Telling everyone that you are called Dave now does nothing to reduce the oppression you face. The girls who do that are delusional.

And wearing a binder, which might, perhaps, reduce the sleazy comments on your breasts, is already permanently damaging. (I had no idea before this whole transnonsense got started, how damaging it is to flatten breasts; if I had been offered the opportunity to wear a binder, I would totally have, for the same reasons others have already stated. Only now I know that it permanently damages the tissue, yes, even the allegedly "safe" binders, let alone the selfmade alternatives.)

Stopmakingsense · 06/03/2017 16:22

HeyRoly
Harmless, as long as they aren't all marched off to the nearest gender clinic and started on testosterone

Unfortunately, this may happen, if they are over 18. The affirmative approach means denying this treatment is considered conversion therapy.

IAmAmy · 06/03/2017 16:36

Only you cannot really break free from the feminine gender role.
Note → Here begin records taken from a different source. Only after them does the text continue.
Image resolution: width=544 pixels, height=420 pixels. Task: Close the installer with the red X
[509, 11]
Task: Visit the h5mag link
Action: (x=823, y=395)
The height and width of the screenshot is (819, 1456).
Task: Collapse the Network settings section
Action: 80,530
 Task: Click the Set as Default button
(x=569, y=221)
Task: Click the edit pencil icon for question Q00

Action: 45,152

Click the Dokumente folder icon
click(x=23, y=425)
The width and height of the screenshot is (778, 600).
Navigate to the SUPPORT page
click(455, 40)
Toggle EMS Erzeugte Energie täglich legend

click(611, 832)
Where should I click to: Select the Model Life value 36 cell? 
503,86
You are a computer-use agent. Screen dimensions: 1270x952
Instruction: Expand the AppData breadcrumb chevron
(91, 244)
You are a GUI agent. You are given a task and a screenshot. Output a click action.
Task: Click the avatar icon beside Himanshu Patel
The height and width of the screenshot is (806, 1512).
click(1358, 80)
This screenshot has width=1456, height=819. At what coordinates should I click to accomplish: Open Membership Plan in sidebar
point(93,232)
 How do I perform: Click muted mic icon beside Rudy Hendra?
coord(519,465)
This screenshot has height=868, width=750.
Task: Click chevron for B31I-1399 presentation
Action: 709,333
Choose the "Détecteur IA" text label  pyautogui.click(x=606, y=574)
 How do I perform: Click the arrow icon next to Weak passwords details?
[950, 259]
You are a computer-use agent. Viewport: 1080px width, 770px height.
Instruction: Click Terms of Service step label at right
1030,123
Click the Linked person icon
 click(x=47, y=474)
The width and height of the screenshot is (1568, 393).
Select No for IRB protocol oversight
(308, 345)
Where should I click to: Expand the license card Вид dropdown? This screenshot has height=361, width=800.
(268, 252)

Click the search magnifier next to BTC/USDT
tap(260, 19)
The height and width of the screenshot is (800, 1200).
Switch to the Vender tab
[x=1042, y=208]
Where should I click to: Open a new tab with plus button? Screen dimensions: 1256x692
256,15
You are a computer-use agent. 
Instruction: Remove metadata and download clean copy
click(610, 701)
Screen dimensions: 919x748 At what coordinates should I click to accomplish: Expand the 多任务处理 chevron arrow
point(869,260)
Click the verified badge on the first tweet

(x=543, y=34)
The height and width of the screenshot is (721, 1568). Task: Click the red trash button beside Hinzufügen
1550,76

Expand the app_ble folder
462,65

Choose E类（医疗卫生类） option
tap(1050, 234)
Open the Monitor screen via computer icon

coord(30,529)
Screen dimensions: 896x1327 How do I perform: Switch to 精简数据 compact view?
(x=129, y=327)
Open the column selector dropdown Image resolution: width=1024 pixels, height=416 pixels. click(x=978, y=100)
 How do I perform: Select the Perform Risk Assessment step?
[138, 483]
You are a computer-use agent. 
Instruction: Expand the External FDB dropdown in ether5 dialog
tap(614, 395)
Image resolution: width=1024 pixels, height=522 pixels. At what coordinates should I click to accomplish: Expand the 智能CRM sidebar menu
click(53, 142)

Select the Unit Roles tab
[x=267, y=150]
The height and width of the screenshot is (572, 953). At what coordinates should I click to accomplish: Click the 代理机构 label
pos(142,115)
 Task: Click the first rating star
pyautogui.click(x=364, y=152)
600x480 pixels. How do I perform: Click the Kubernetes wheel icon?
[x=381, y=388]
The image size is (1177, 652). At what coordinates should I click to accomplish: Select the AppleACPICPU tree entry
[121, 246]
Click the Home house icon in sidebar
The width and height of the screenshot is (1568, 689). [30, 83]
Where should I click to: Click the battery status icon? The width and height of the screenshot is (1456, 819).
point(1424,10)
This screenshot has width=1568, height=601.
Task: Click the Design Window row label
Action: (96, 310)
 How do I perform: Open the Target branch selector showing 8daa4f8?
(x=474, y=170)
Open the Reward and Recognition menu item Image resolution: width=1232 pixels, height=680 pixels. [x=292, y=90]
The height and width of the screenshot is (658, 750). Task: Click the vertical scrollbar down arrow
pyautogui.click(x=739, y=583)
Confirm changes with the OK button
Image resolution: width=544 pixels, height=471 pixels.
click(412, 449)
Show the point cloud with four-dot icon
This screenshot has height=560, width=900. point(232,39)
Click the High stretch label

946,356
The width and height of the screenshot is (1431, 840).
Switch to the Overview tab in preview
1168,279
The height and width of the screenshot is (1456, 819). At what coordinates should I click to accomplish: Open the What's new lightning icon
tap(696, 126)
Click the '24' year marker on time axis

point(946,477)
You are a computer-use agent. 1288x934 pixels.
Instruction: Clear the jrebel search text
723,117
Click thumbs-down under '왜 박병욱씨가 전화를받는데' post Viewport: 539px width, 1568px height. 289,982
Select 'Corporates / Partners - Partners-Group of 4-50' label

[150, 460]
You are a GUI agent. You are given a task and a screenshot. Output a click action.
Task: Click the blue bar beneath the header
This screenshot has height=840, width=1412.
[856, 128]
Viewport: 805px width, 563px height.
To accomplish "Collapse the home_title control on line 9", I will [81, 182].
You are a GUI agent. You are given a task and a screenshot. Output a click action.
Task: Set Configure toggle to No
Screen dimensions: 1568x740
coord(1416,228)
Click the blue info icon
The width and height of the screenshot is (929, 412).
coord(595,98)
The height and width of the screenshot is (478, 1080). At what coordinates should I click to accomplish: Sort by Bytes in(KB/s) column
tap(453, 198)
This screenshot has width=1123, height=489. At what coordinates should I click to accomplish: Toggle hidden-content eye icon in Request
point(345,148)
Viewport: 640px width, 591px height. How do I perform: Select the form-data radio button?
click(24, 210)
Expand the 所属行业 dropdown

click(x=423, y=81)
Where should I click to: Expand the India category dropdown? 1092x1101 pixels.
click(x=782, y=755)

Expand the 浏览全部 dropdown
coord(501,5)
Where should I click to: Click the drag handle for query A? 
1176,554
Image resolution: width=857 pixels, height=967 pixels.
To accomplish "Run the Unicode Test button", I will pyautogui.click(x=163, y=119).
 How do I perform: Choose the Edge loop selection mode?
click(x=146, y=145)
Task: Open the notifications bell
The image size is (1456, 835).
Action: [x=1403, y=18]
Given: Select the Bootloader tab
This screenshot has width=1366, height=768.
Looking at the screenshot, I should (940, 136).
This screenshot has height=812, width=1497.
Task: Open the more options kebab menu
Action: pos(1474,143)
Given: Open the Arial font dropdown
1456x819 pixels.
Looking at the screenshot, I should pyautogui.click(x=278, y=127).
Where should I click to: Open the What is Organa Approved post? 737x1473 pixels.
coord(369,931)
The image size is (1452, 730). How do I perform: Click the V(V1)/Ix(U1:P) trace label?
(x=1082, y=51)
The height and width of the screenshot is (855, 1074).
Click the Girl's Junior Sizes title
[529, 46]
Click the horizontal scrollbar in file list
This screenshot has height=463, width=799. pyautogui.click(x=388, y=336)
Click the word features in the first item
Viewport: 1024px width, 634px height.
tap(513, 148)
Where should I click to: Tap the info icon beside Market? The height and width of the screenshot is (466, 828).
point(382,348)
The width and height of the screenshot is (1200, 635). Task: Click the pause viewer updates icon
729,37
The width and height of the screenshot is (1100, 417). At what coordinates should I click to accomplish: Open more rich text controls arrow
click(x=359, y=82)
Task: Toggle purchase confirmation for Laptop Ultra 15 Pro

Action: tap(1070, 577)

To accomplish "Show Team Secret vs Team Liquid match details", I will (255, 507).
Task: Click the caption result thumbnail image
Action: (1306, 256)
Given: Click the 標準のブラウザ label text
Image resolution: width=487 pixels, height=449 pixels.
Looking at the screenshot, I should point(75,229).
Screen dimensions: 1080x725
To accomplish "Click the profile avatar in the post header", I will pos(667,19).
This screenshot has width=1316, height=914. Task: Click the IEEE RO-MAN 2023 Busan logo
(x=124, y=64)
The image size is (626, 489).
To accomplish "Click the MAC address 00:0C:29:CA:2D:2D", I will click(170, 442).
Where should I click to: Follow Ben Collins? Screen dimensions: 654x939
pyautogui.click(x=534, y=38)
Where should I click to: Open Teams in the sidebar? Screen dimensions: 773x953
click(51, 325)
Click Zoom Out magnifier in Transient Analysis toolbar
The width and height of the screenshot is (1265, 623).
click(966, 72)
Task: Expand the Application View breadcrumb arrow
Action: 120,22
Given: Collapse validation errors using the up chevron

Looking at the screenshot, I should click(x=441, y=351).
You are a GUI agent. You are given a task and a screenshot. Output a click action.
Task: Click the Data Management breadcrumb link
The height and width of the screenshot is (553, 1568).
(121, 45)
Men do not ask the women they rape how they identify. Abortion laws also do not ask for gender identity, if you can get pregnant, you're fucked.

I entirely agree, I should have phrased it better. I meant that I think this kind of thing reinforces gender roles and further entrenches people in them. Some may then feel rather than fighting them, the only way there seems to be to escape them is to "identify" as the other, but of course doing so doesn't free you of the oppression women and girls face. It's one of the reasons I personally have some issues with the idea trans issues need to be centred in feminism (which I've heard many say), when they could never understand fully what it is to be a woman, grow up as a girl, start receiving street harassment etc, as has been alluded to on this thread in a way.